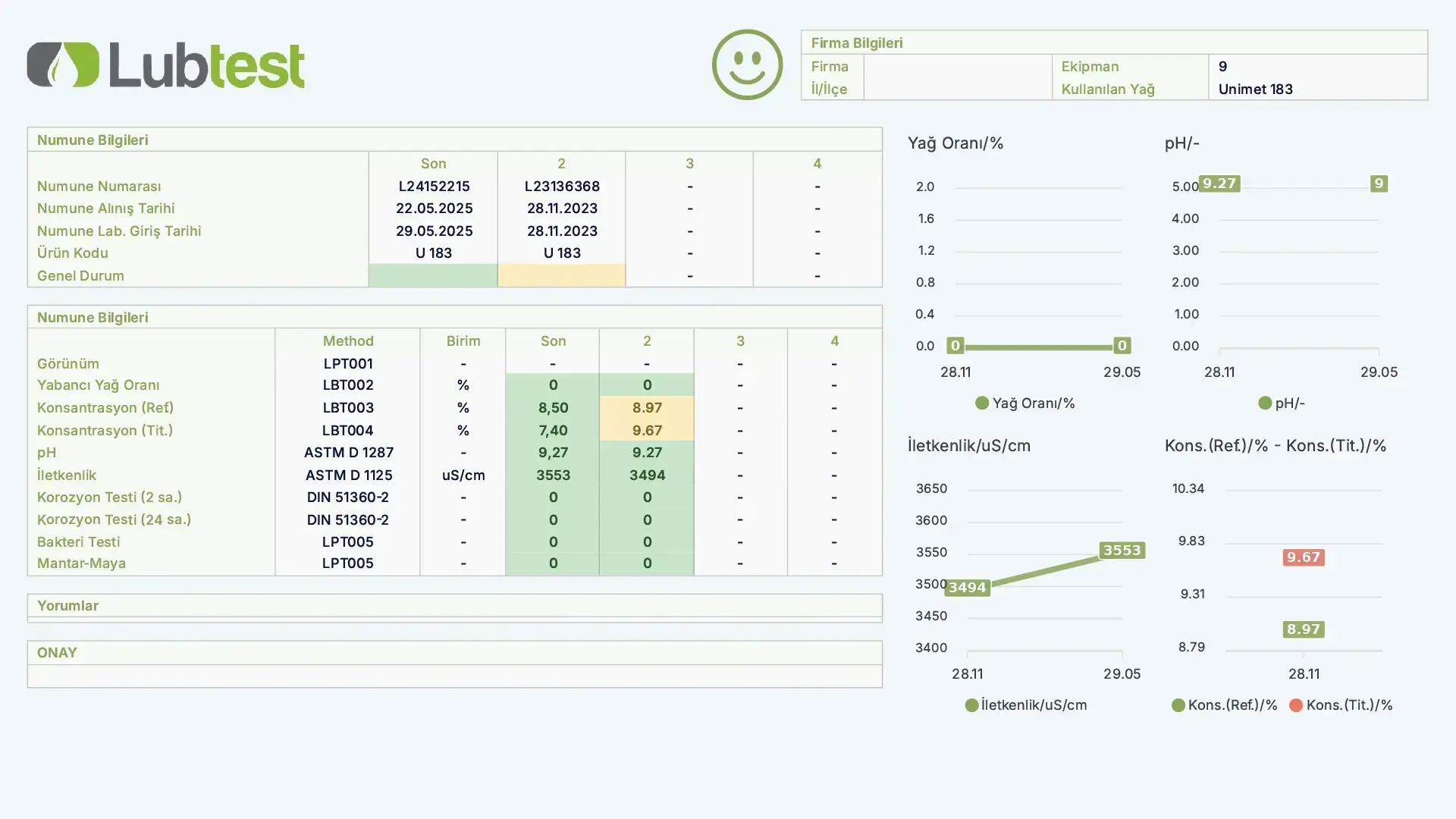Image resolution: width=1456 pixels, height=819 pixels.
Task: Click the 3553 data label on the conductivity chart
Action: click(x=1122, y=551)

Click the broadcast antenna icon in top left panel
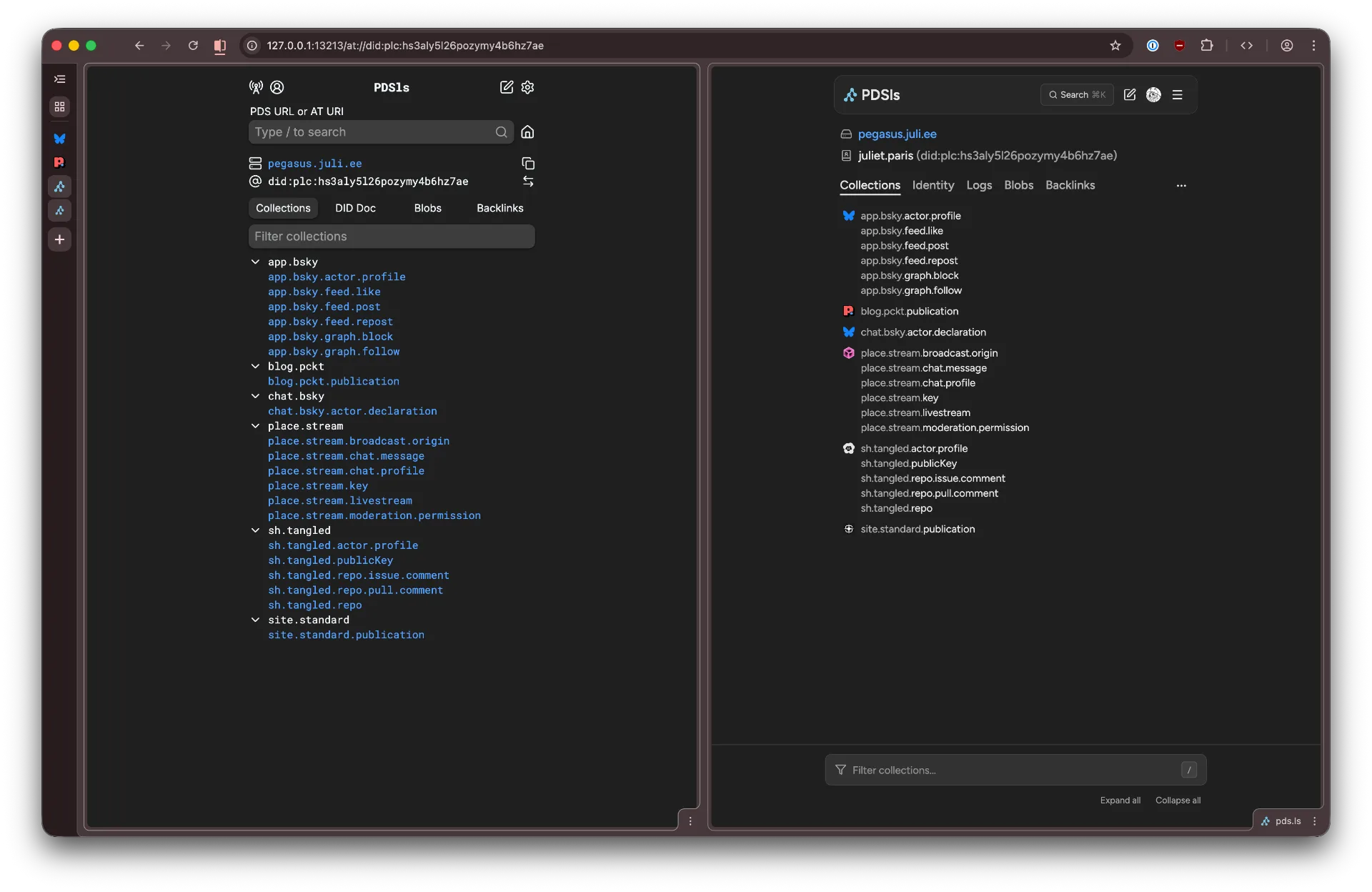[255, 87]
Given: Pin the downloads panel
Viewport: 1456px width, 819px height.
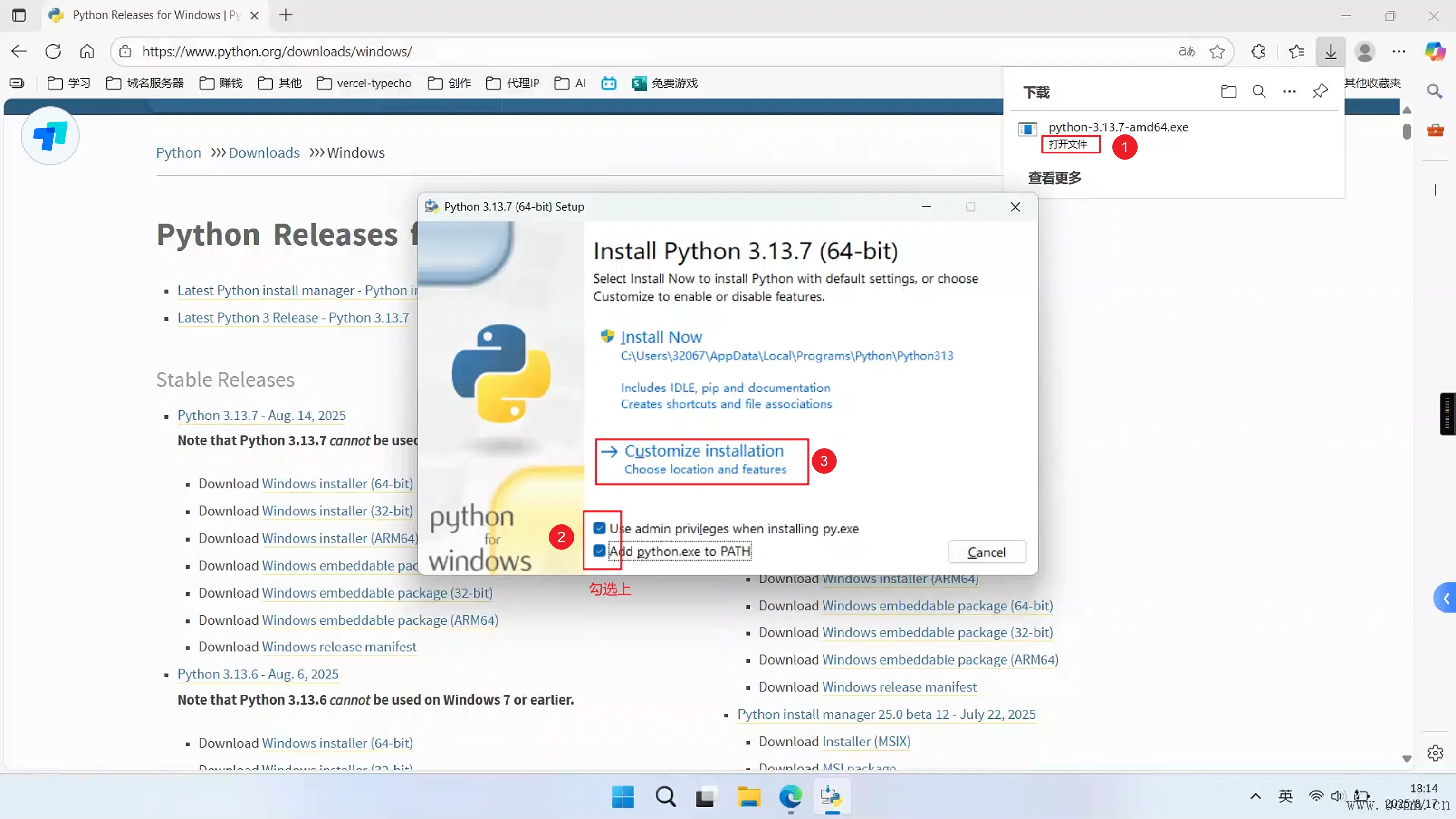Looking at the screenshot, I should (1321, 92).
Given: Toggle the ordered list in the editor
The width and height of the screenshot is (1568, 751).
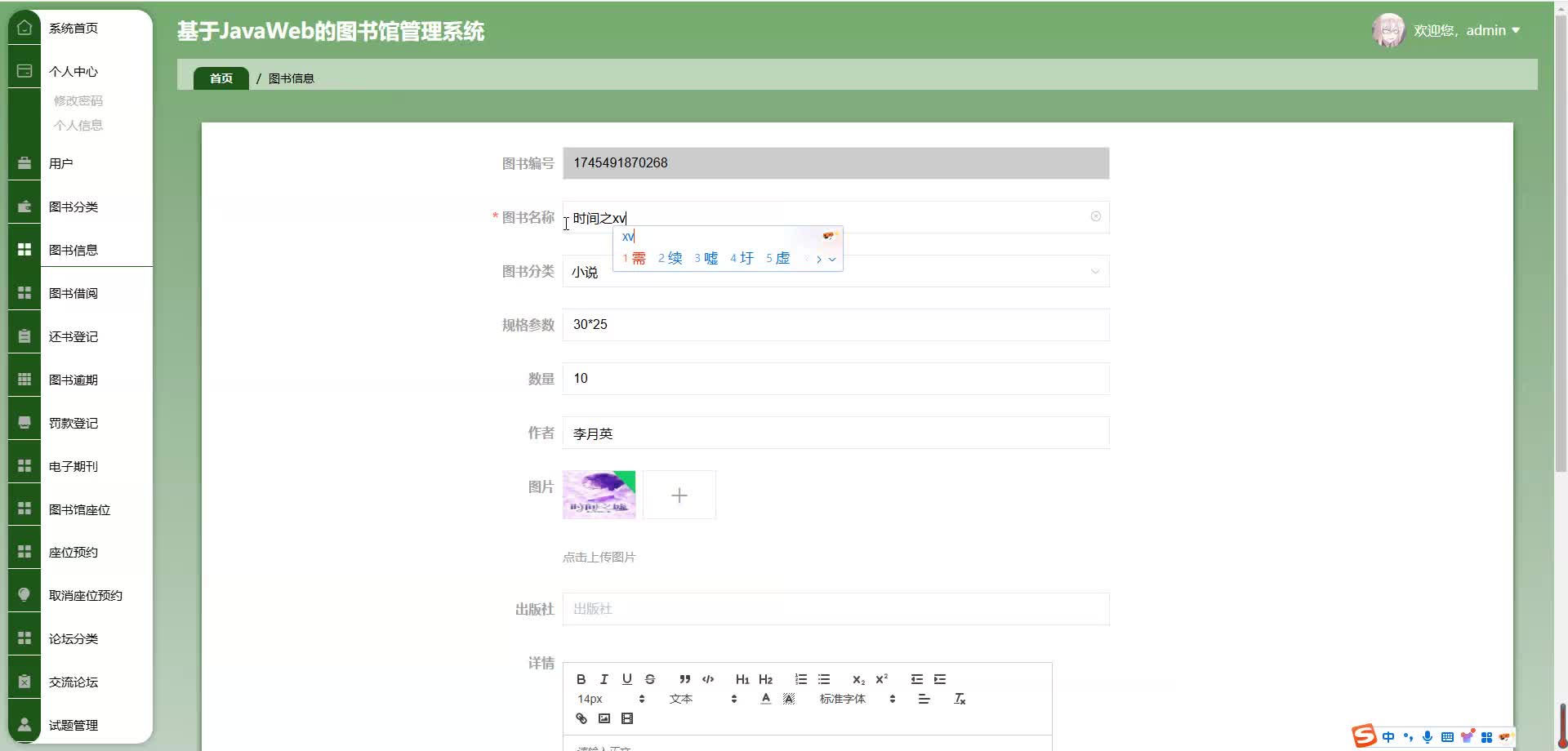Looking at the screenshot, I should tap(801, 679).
§ §
> **Prompt**
Lines containing the word "Given": copy each of them from the material.

> **Written answer**
Given: Pin the downloads panel
Given: Toggle the ordered list in the editor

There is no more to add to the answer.